Domanda: Cosa succede eventualmente alla falena bianca?
Sparisce! Come lo chiamiamo questo fenomeno nella scienza?
Estinzione


Esatto il genotipo che portava il gene bianco viene via via eliminato o ampiamente ridotto.

La selezione naturale elimina quei genotipi che non possono sopravvivere sotto certe circostanze.


Esatto - da notare come qui la selezione lavora sul genotipo (anche se indirettamente) mentre tutto il capitolo "genotipo fenotipo" era improntato proprio sul come questo non avveniva, ennesima contraddizione. Comunque qui è corretto. La selezione eliminando il fenotipo bianco elimina al contempo il genotipo che contiene il gene per bianco (non puoi eliminare solo uno dei due come ci voleva far credere l'autore nel capitolo sopra indicato).

Ora facciamo un pochino di matematica: abbiamo iniziato con quante falene? 2, la selezione naturale ne ha eliminata 1, quante ne rimangono? 1
La selezione naturale ha aggiunto, creato qualcosa in più o ha diminuito, sottratto, portato via qualcosa? Ovviamente ha portato via qualcosa!
La selezione naturale ne ha prese due, eliminata una e una è rimasta.

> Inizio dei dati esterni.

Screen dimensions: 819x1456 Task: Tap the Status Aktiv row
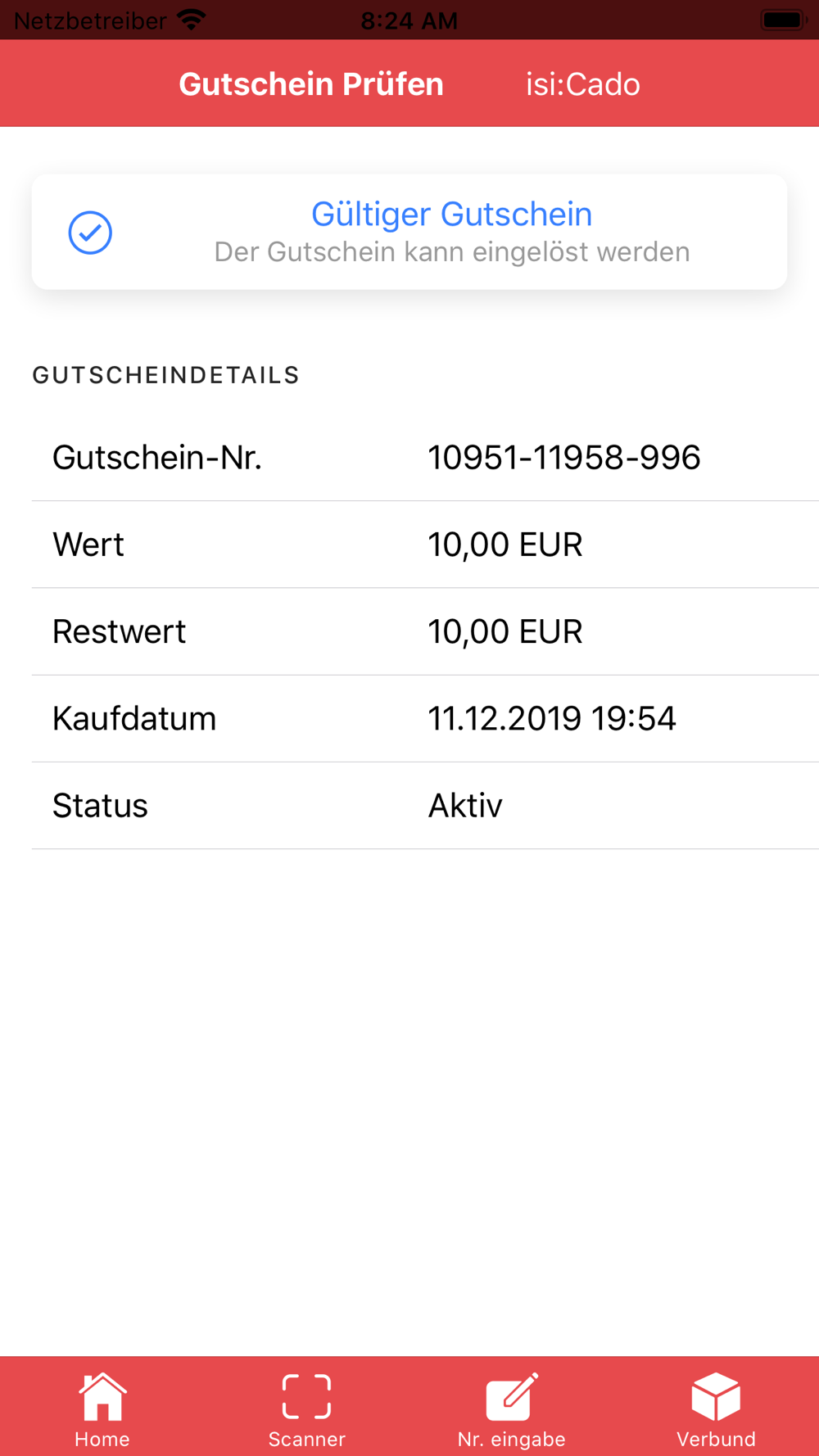[425, 806]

La matematica è errata, ne sono rimaste ancora tre ma la variabilità delle popolazioni e modificata. 98% nere è 2% bianche. Mentre prima era 50%-50%.

Domanda: come si può usare un processo (la selezione naturale) che sottrae in continuazione dal sistema, per creare di più e più ancora?

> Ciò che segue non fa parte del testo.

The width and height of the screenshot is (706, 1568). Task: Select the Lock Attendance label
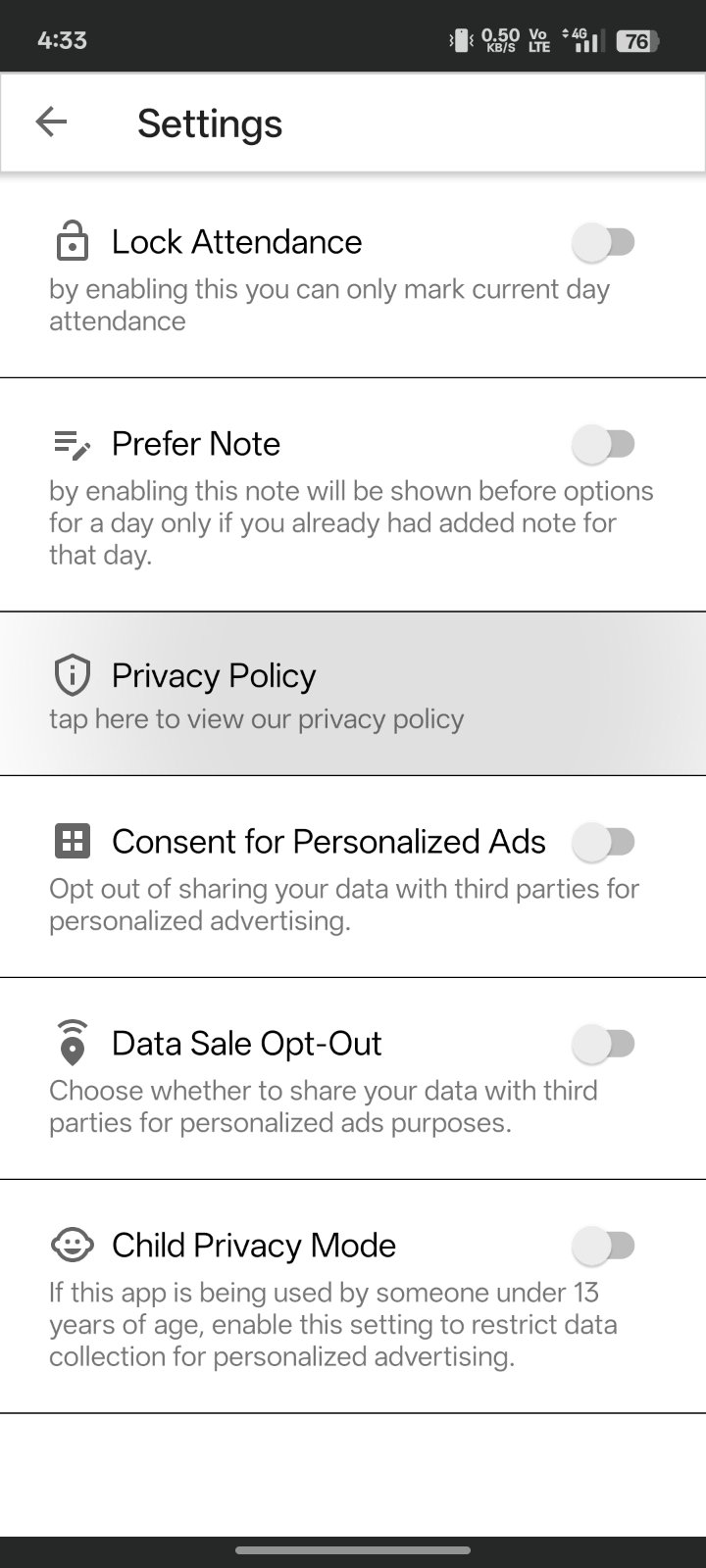[x=236, y=242]
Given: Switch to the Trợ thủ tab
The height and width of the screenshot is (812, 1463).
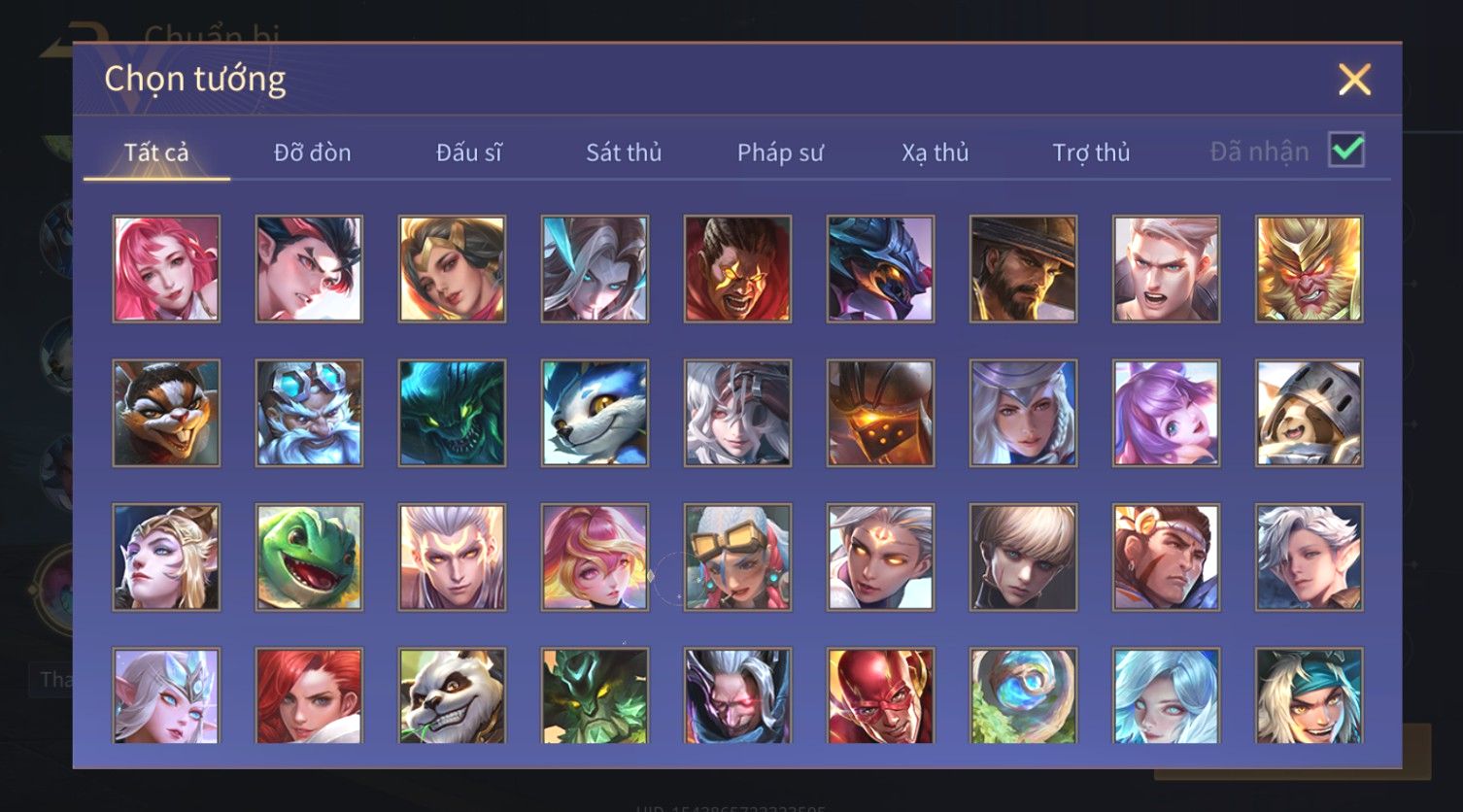Looking at the screenshot, I should [x=1091, y=152].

Semplice non si usa, e la mutazione genetica che crea variabilità al interno di una specie non la selezione!! Mutazioni possono essere negative, neutrali o benefiche in confronto alla nicchia ecologica sono le pressioni selettive che poi andranno ad eliminare quelle mutazioni che recano danno.

Perché secondo la teoria evoluzionista si vuole partire con pochi animali e si vogliono ottenere tantissimi animali sulla terra.


Questa frase non ha alcun senso! La teoria evoluzionistica non dice niente a riguardo del numero di animali in una specie ne del numero di specie.

Non è così? Ma come si fa? COME PUO' UN MECCANISMO, CHE SOTTRAE CONTINUAMENTE DAL SISTEMA, FINIRE PER CREARE SEMPRE PIU'?


Infatti non è questo il meccanismo, il meccanismo che crea variabilità genetica e il sistema di mutazione genetica!

Non possiamo utilizzare un tale meccanismo per creare sempre di più! Quindi questo non ha senso


Esatto nessun dice il contrario!!!

Un altro capitolo in cui l'autore non comprende le basi elementari della teoria dell'evoluzione essendo convinto che la teoria dica che la variabilità genetica sia creata dalla selezione. Nulla di più errato. Mi chiedo il perché viene detta una cosa cosi ridicola per poi sottolineare che sia ridicola, quasi come fosse l'intenzione di creare una versione falsa e ridicola della teoria dell'evoluzione, spacciandola per reale per poi indicare quanto sia ridicola... Che giro contorto!